## [Task input]
◆ ◆ ◆ ◆ ◆ ◆ ◆
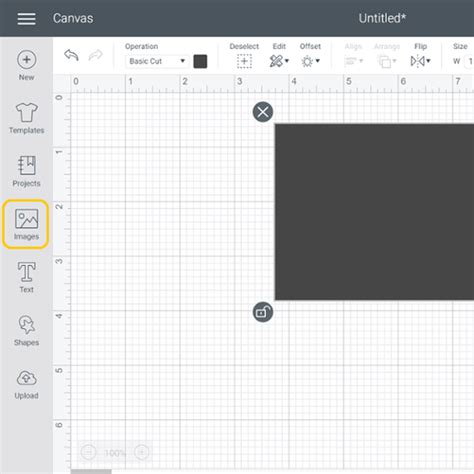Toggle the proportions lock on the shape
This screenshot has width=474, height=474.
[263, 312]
◆ ◆ ◆ ◆ ◆ ◆ ◆
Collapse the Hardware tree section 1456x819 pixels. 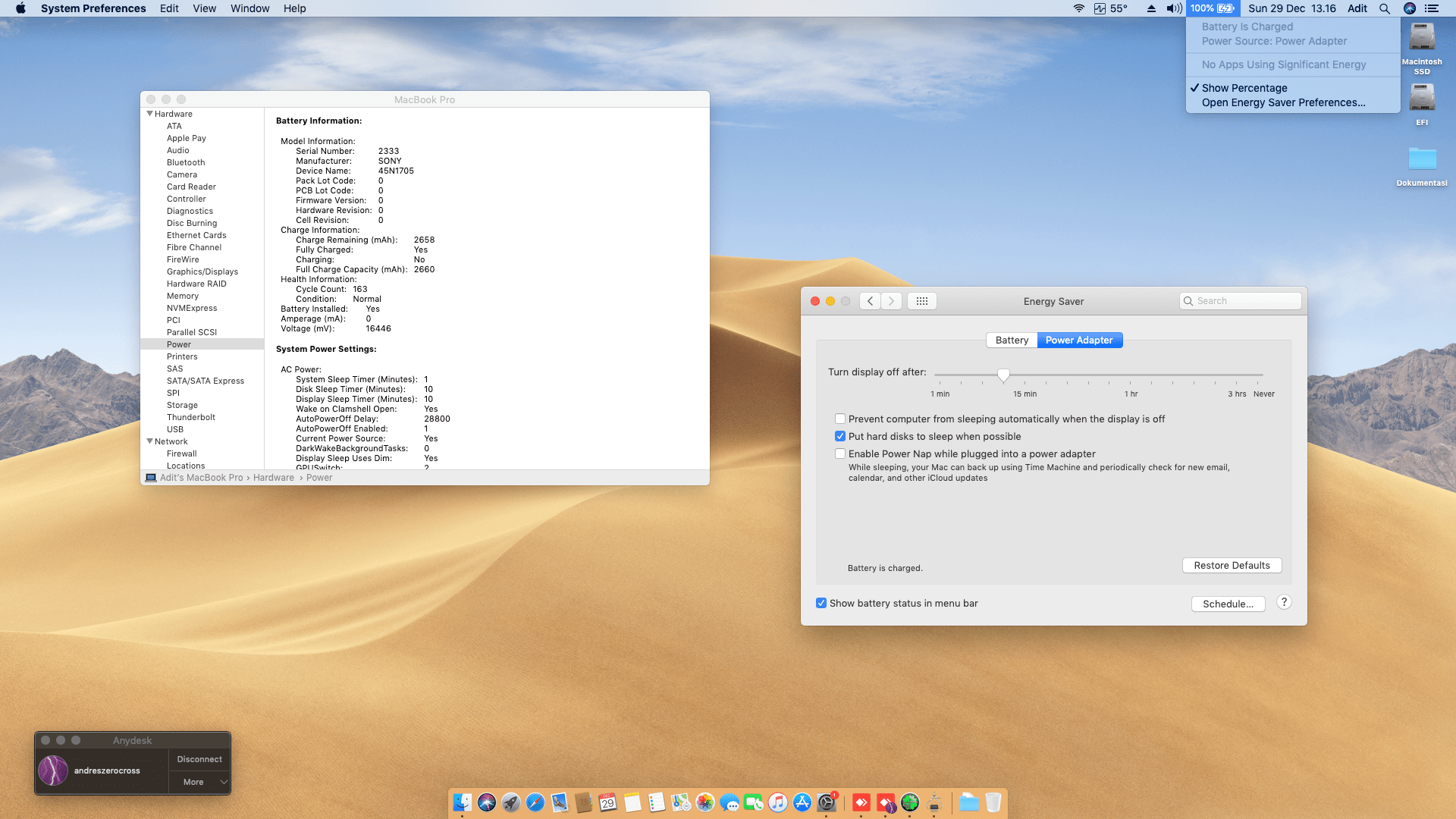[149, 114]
◆ ◆ ◆ ◆ ◆ ◆ ◆
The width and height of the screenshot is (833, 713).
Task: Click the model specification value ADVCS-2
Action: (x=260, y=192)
◆ ◆ ◆ ◆ ◆ ◆ ◆
## [Work to do]
Render the lines starting at the one containing "The width and" and ending at the one containing "Action: (x=260, y=192)" as a Markdown table with the columns Row and Line, leaving out blank lines.

## [Exercise output]
| Row | Line |
|---|---|
| 1 | The width and height of the screenshot is (833, 713). |
| 2 | Task: Click the model specification value ADVCS-2 |
| 3 | Action: (x=260, y=192) |